La confesión del hijo prodigo

5/23/2007

Su rostro jovial y sano se afeó con las huellas del pecado y el vicio.

Quisiera referirme a una confesión de pecado que ha pasado a la historia como el epílogo de una de las más cautivantes y humanas parábolas que contara a los hombres el incomparable Maestro de galilea.

La escena campestre es pletórica de matices, el dualismo de las personalidades en conflicto está dado por la presencia de dos hermanos cuyas actitudes e ideales son marcadamente dispares.
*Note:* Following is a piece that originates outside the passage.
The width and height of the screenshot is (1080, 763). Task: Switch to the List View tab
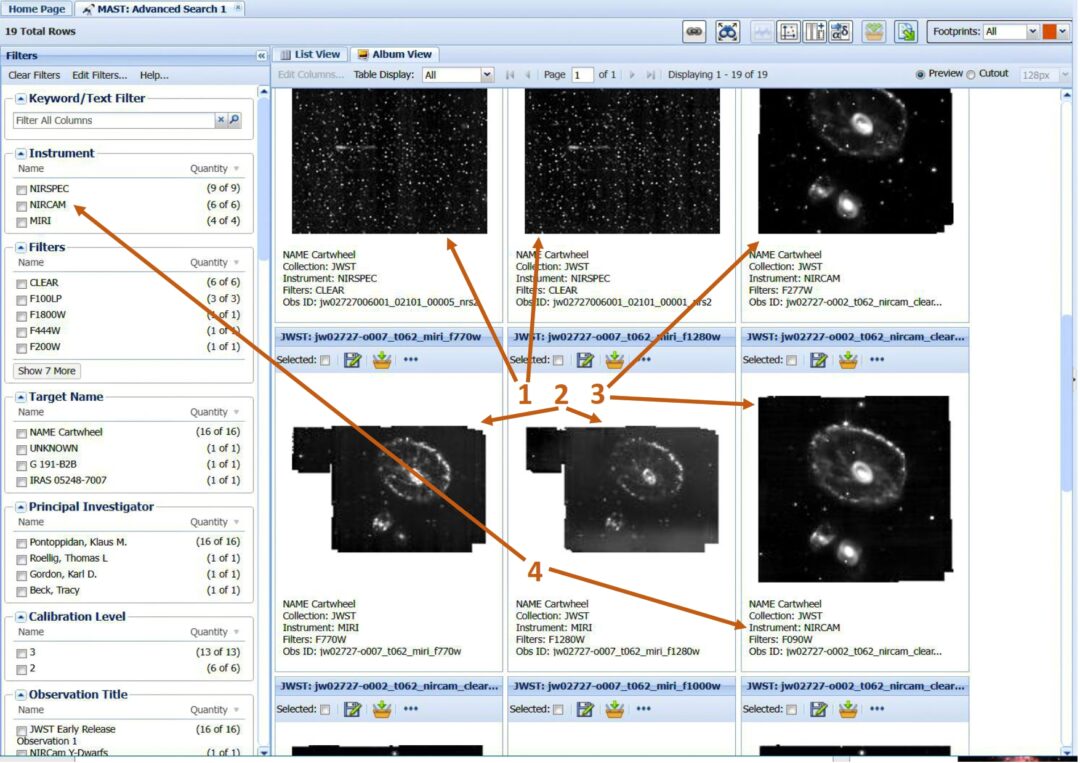pyautogui.click(x=310, y=54)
Uno se aferra a su mundo y crece en la dulce compañía de sus mayores.

El otro en cambio, aspira a forjarse independiente, su petulante concepto de sí mismo lo lleva a despreciar a quienes ponen todo su amor y voluntad en darle un hogar, se siente hombre sin serlo y ante la angustia de la madre y la sorpresa inescondible del padre, pide la parte de la herencia que le pertenece para marcharse a conquistar un mundo y mostrarse a sí mismo que él solo se basta.

Además, la faena del campo no es para una personalidad de sus quilates, el placer de los deleites humanos no se nutre junto a un arado, está cansado de privaciones y moral retrógrada, él es un joven trivial y quiere vivir lo que a su juicio es una vida en plenitud.

El camino que lo separó de su hogar lo recorrió en alas de sus sueños. Ya en la ciudad distante conoció sin reservas. Su rostro jovial y sano se afeó con las huellas del pecado y el vicio.

Sus reservas monetarias se diluyeron en noches de desenfreno, las primeras dificultades golpearon a la puerta de su egocéntrica experiencia. Las semanas subsiguientes el cuadro se agudizó, con la moral desmoronándose buscó inútilmente trabajo.

La crisis en que vivía lo llevó a pisotear su orgullo, a menoscabar sus sueños de pueril grandeza, bebiendo el último sorbo de amargura, se ensució en el lodo de un chiquero, teniendo por compañeros los cerdos y los recuerdos del hogar y la pureza pedida.

Pero allí no terminó el relato. Jesús nunca dejo a un hombre en el fango, y el último acto de aquel drama oriental es el más sublime. En medio de su derrota, el joven despertó de su letargo y sintiéndose por primera vez realmente hombre, expresó su voluntad de regresar a sus privilegios perdidos.

Apoyado en la esperanza de una restauración emprendió el sendero de vuelta al hogar. Allí no lo habían olvidado y, cuando su figura triste se perfilo en la distancia, los brazos del padre se abrieron en una sublime expectativa. Por fin dio los últimos pasos que lo separaban y con lágrimas en los ojos abrió sus labios para confesar: “He pecado contra el cielo y contra ti”.

Este relato tan humano fue usado por Jesús para ilustras la historia del hombre y Dios. Tú y yo hemos tenido la oportunidad de elegir un camino tal vez queriendo probarte a ti mismo que podías vivir sin él, te has alejado de su bendición y compañía.

Pero en la convulsión de un mundo agitado de pasiones encontradas, has ido gastando tus recursos y hoy, con la fe desmoronada y la experiencia manchada, has sentido la triste evidencia de un sendero que invisible pero cruel te separa de Dios.

Pero no desmayes, Cristo, el mismo que relató esta historia, dijo a los hombres: “Yo soy el camino”. Si en esta hora reúnes la suficiente energía moral como para decir:

Me levantaré e iré a mi padre y le diré: Padre, “He pecado contra ti, puedes tener la seguridad que más allá de tu horizonte los brazos de tu Creador te aguardan para perdonarte y restaurarte.